Gudy was a trailblazer—literally. Our small
Mount Vernon community knew her as a neighbor and family friend for decades, but
the world at large knew her as the “Mother of the Colorado Trail” (more than
500 miles of trail stretching from Denver to Durango). A painter, sculptor, and river runner, Gudy ascended
all 54 of Colorado’s 14,000-foot peaks, climbed 23,000-foot international peaks,
and was inducted into the Colorado Women’s Hall of Fame. She rallied our community
to help her clear a steep hill of trees and brush so that the Mount Vernon children,
along with her own sons and daughters, could learn to sled and ski. After she died, her children wrote, “She
taught us to love wandering in the mountains, the beauty of wildflowers, and
the chill of a waterfall.”
Western
trailblazers like Gudy break ground literally and figuratively. Around the same time as the 1988 official dedication
of Gudy’s Colorado Trail, a new cadre of women writers began publishing memoirs
about the West. Terry Tempest William’s memoir
Refuge broke early literary ground,
followed by Linda Hasselstrom’s and Teresa Jordan’s memoirs Land Circle and Riding the White Horse Home. Kim
Barnes went on book tour for her memoir In
the Wilderness: Coming of Age in Unknown Country the same month I began
traveling the bookstore circuit with In
Search of Kinship: Modern Pioneering on the Western Landscape. Mary Clearman Blew and Judy Blunt garnered
national attention with their memoirs about growing up in Montana, while Milkweed
Editions published Homestead: The World
as Home by Montana writer Annick Smith. Anna co-produced A River Runs Through It and was executive
producer of Heartland.
Kathleen
Norris’s early book The Cloister Walk (which
made the New York Time’s bestseller
list), paved the way for her memoir Dakota:
A Spiritual Journey. In 1997, Houghton Mifflin published Leaning Into the Wind, the first of
three collections by western women. This trailblazing project kept my friends Linda
Hasselstrom, Gaydell Collier, and Nancy Curtis busy editing for nearly a
decade. Plant
biologist Susan Tweit was also one of the early trailblazers with her memoir Pieces of Light: A Year On Colorado’s Front
Range.
Recently, Susan and I shared with
each other sections from our new memoirs (still works-in-progress). After she read a section where I talked about
the women writers mentioned above, she said to me, “This wasn’t just the literary
territory where you stood, Page; it
was within this literary landscape where
you found your true self.” Susan
helped me remember that these women writers, who loved the West every bit as
much as I did, had not only cleared the way for the rest of us—they had welcomed us.

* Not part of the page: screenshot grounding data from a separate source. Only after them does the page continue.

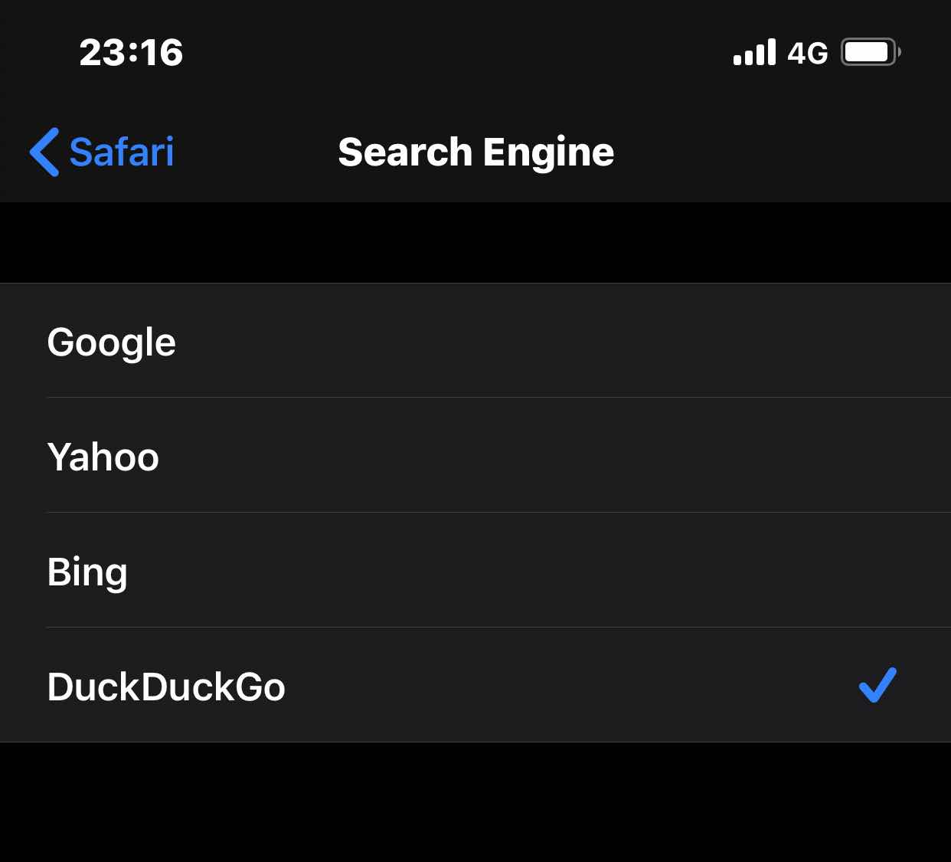Pick Bing as the search engine

(476, 570)
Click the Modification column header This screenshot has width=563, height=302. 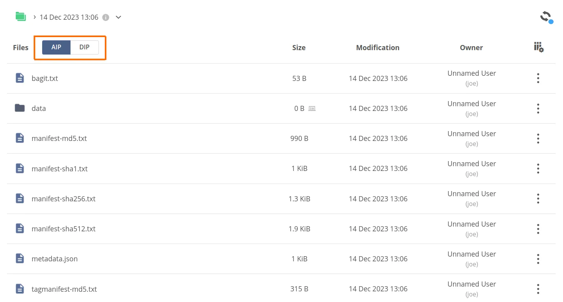(x=377, y=48)
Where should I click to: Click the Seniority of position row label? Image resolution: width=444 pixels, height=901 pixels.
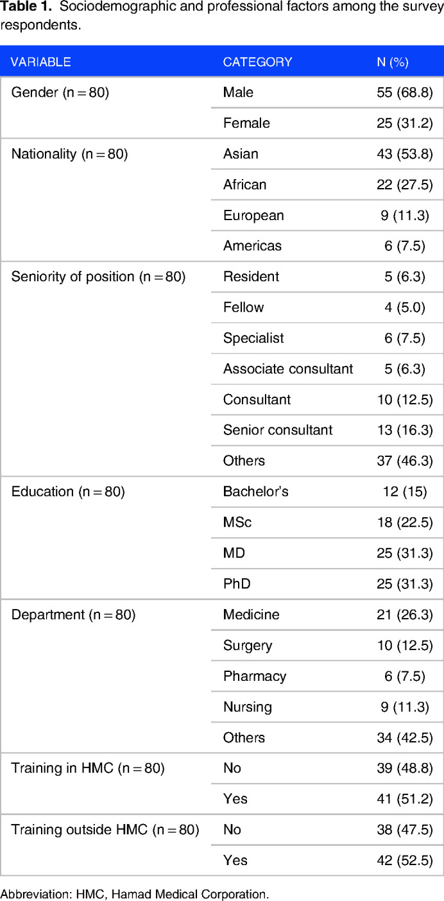click(98, 277)
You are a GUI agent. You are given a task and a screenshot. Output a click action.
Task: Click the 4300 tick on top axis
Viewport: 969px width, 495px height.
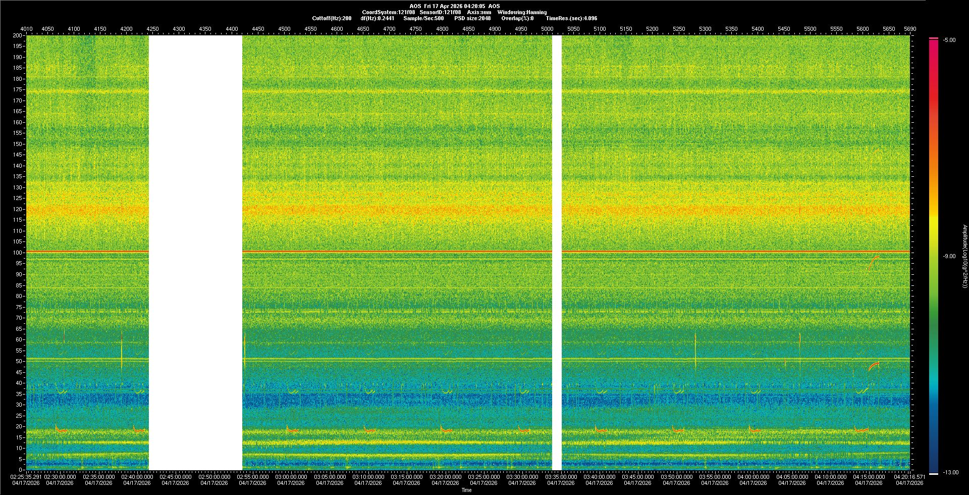click(x=179, y=29)
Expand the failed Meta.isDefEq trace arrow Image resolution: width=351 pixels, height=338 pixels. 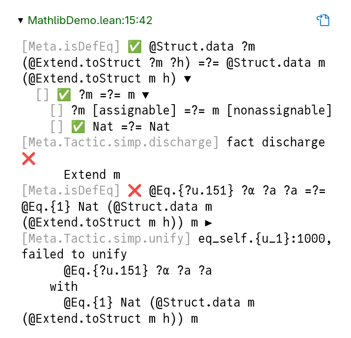pos(209,223)
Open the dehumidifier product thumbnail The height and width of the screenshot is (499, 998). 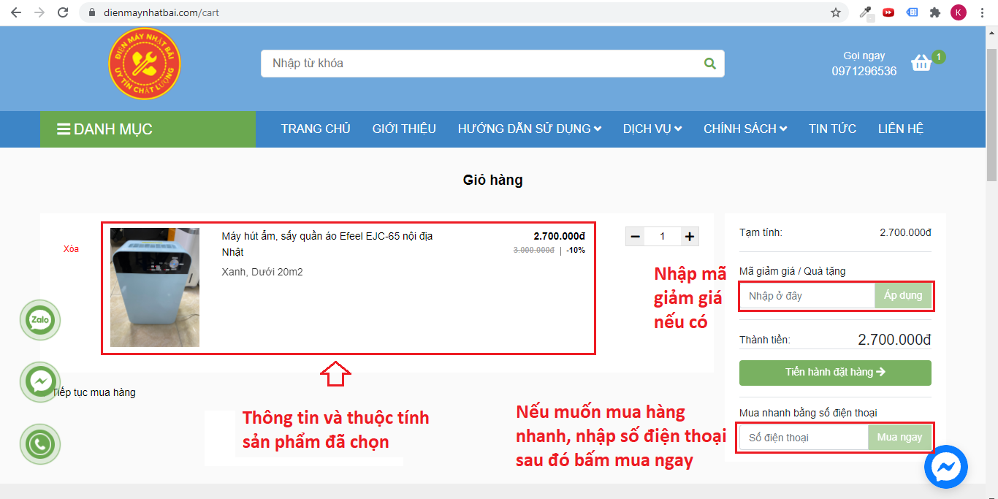(x=155, y=287)
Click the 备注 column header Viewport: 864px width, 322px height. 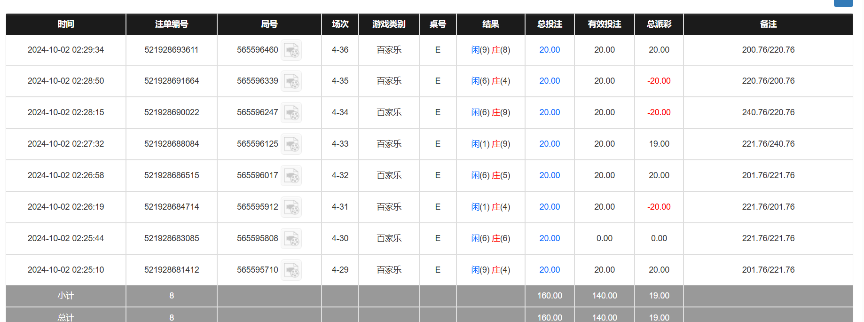pyautogui.click(x=768, y=24)
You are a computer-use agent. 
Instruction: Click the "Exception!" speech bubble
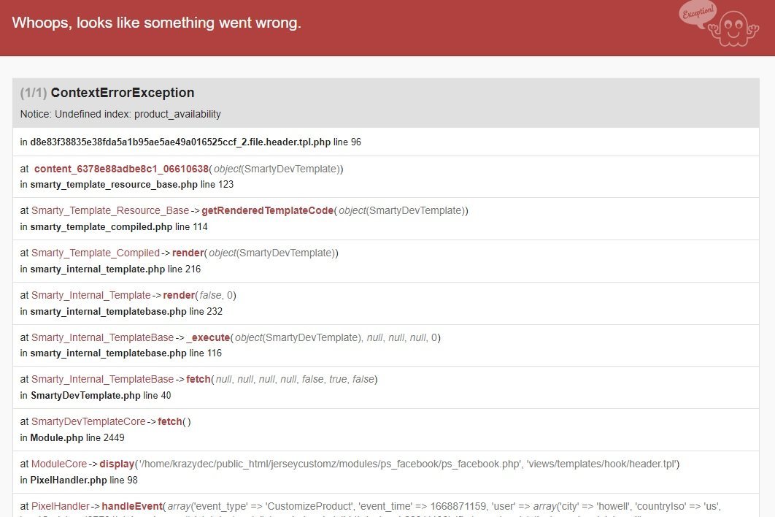pyautogui.click(x=698, y=12)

Now, I think about Gudy, and those of us who have
“found” our most authentic selves while wandering and writing about the western
landscape. I think of how often we have all stopped to marvel at the softly
turned petals of a wild flower, or stood beneath the invigorating rush of a waterfall
as Gudy's children have. This
iconic woman, who shared tea with my mother, who baked bread for my husband
and me, who walked each day from her
mountain cabin to her plot in our community garden, this iconic woman who inspired songwriter Michael Martin Murphey to sing a love song to the Colorado Trail and a woman named Laura with eyes like the morning star and cheeks like a rose, this revered woman's memory will live on for many more miles to come.
Note: Click here to listen to Michael Martin Murphey's The Colorado Trail. Read more about the Colorado Trail and Gudy here. Photos below were taken at an exhibit of Gudy's paintings and sculptures in July, 2014.
Note: Click here to listen to Michael Martin Murphey's The Colorado Trail. Read more about the Colorado Trail and Gudy here. Photos below were taken at an exhibit of Gudy's paintings and sculptures in July, 2014.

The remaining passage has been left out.